Booth attended a federal enforcement safety town hall hosted by local activists and immigration lawyers to learn how to monitor ICE activity. He opposes immigration agents or National Guard members policing communities of color, saying their presence does not make people safer and risks more negative encounters, including harassment or mistreatment of Black Americans.
Some Black police officials share those concerns. In St. Louis, crime has trended downward: violent and property crimes fell over the past year and the city’s homicide total is the lowest in years — 123 murders so far in 2025 compared with 224 in 2020, according to the St. Louis Metropolitan Police Department. Still, President Trump suggested in September that St. Louis needs federal help to address crime, saying in an Oval Office interview, “We’ve got to save these cities.”
On Oct. 1, Missouri Gov. Mike Kehoe authorized the state National Guard to assist ICE with clerical duties. St. Louis Public Radio reported that 15 guardsmen will help with tasks such as data entry, logistical support and case management. The governor’s office and the state National Guard did not respond to interview requests for this reporting.
Donny Walters, president of the Ethical Society of Police, St. Louis’ Black police officers union, said sending troops into Democratic-led cities and communities of color drives a wedge between police and residents. “This type of heavy-handed tactic is pushing us backwards instead of bringing us closer together,” Walters said. He argued the federal government should provide resources to support Black and brown communities rather than ramp up enforcement.

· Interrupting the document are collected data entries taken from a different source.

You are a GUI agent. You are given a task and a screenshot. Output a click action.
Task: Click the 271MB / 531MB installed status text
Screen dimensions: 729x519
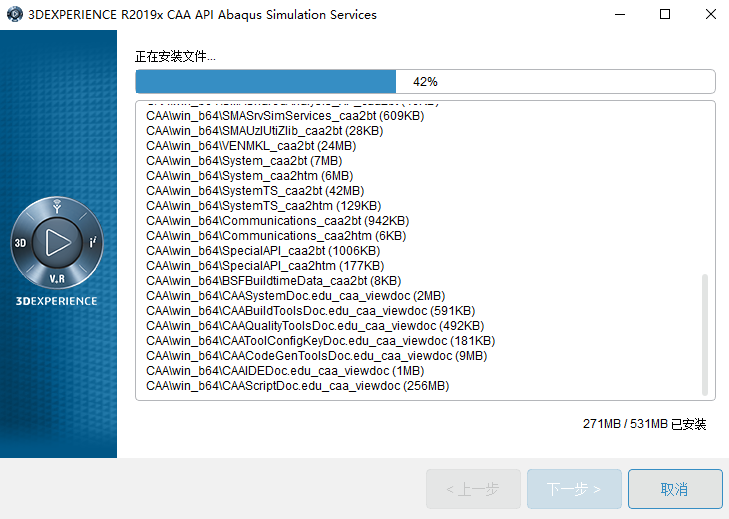tap(644, 424)
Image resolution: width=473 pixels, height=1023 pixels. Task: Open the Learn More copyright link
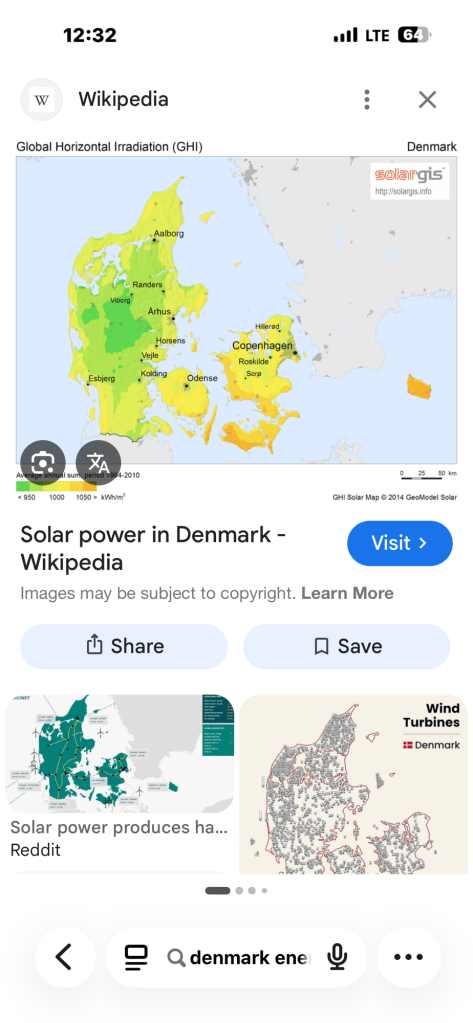[x=347, y=593]
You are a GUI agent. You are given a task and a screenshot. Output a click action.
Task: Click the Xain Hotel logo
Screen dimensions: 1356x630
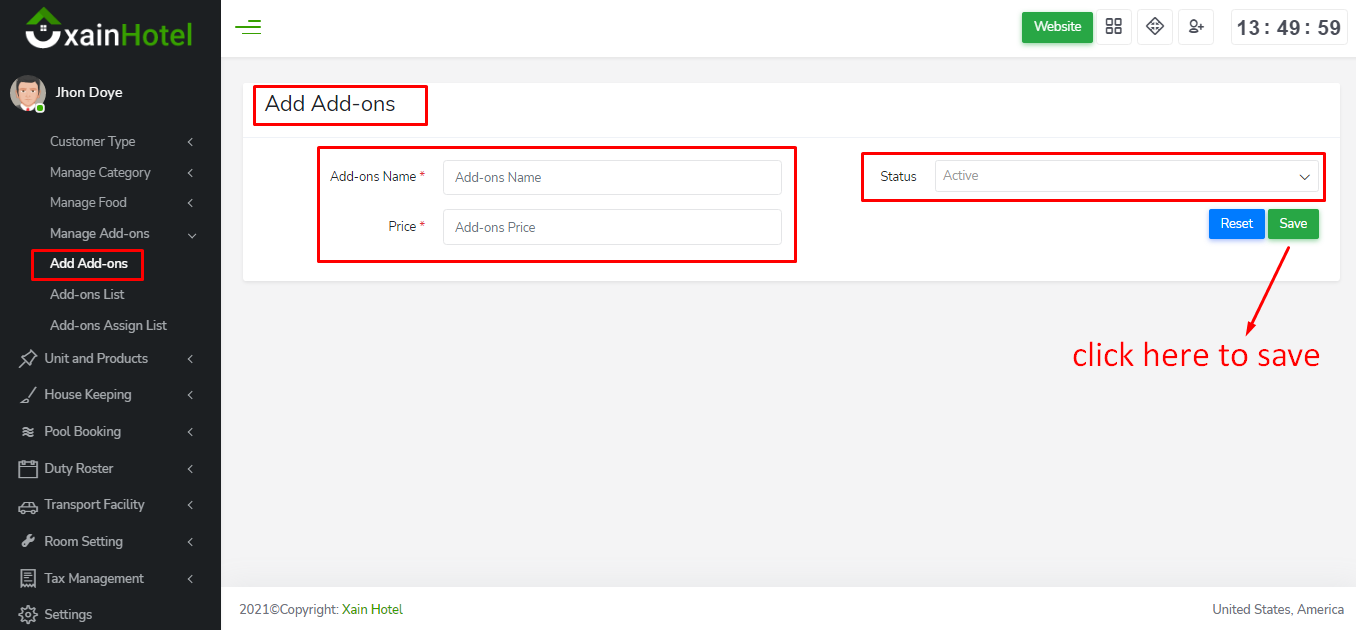click(x=109, y=29)
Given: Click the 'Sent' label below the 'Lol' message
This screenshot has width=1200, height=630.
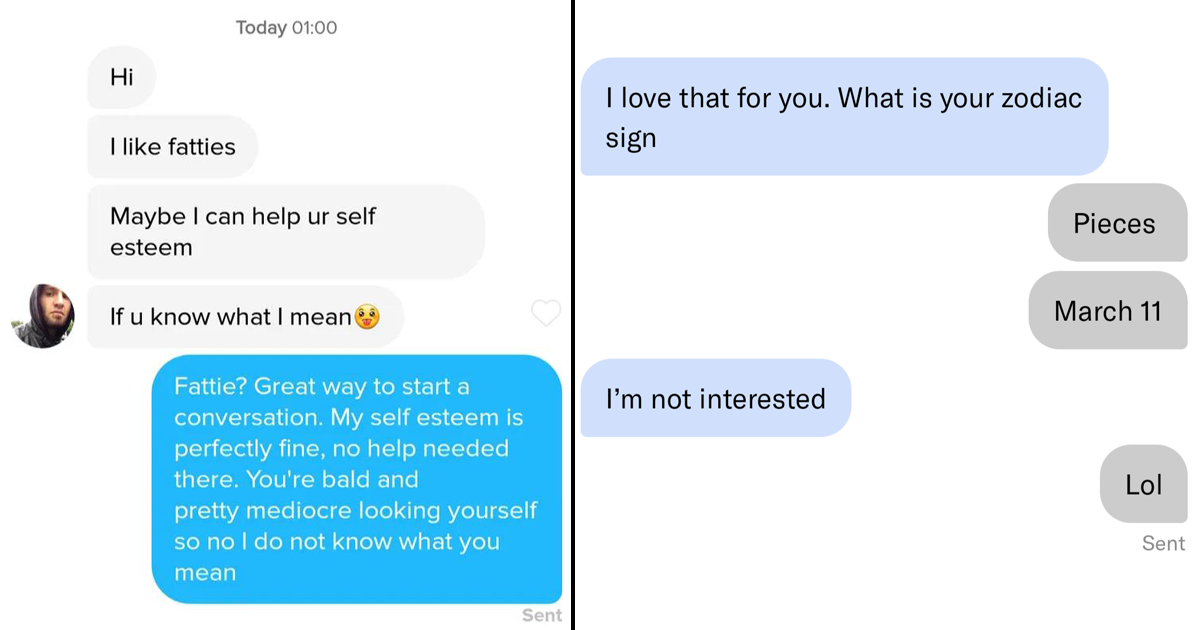Looking at the screenshot, I should [x=1162, y=543].
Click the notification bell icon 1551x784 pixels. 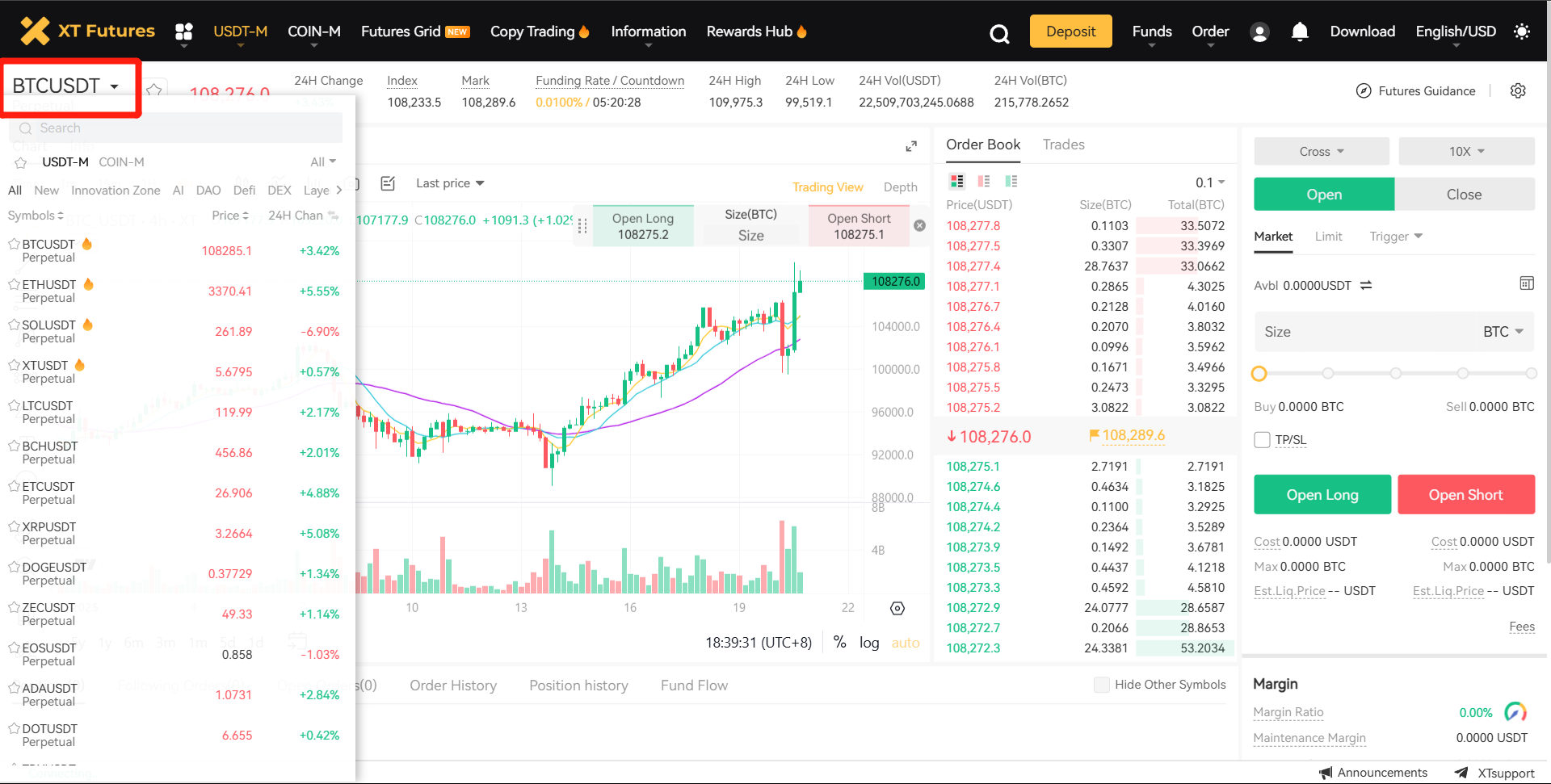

Walters worries that if federal agents or National Guardsmen mistreat Black St. Louisans, trust the city’s Black officers worked to build will be eroded. “Let’s say they come in for six weeks, and whatever they are doing, however they are doing it, when they leave, we now are left with the fallout,” he said. “We’re now left with dealing with the community after the fact.”
Other Black law enforcement leaders echo calls for local, community-centered responses. Renee Hall, president of the National Organization of Black Law Enforcement Executives, said cities have seen crime declines because of work by mayors, city managers and police chiefs, and that interventions should be led by city leaders and social service organizations. She criticized troop deployments and aggressive federal tactics as reminiscent of policing during the Jim Crow era and as a continuation of a history of over-policing in Black communities.
“And so now we’re deploying those same kinds of tactics that resemble the 1940s and 1950s,” Hall said. “It just sends the wrong message in the United States, when we have done so much work in law enforcement to step away from those stereotypes … and it’s performative and it doesn’t get us the results that most Americans are looking for, and that is actual results of reducing crime.”
For residents like Booth and for some Black police officials, the concern is that short-term federal deployments — even if limited to clerical and logistical support — can damage long-term community trust and complicate local policing efforts rather than strengthen public safety.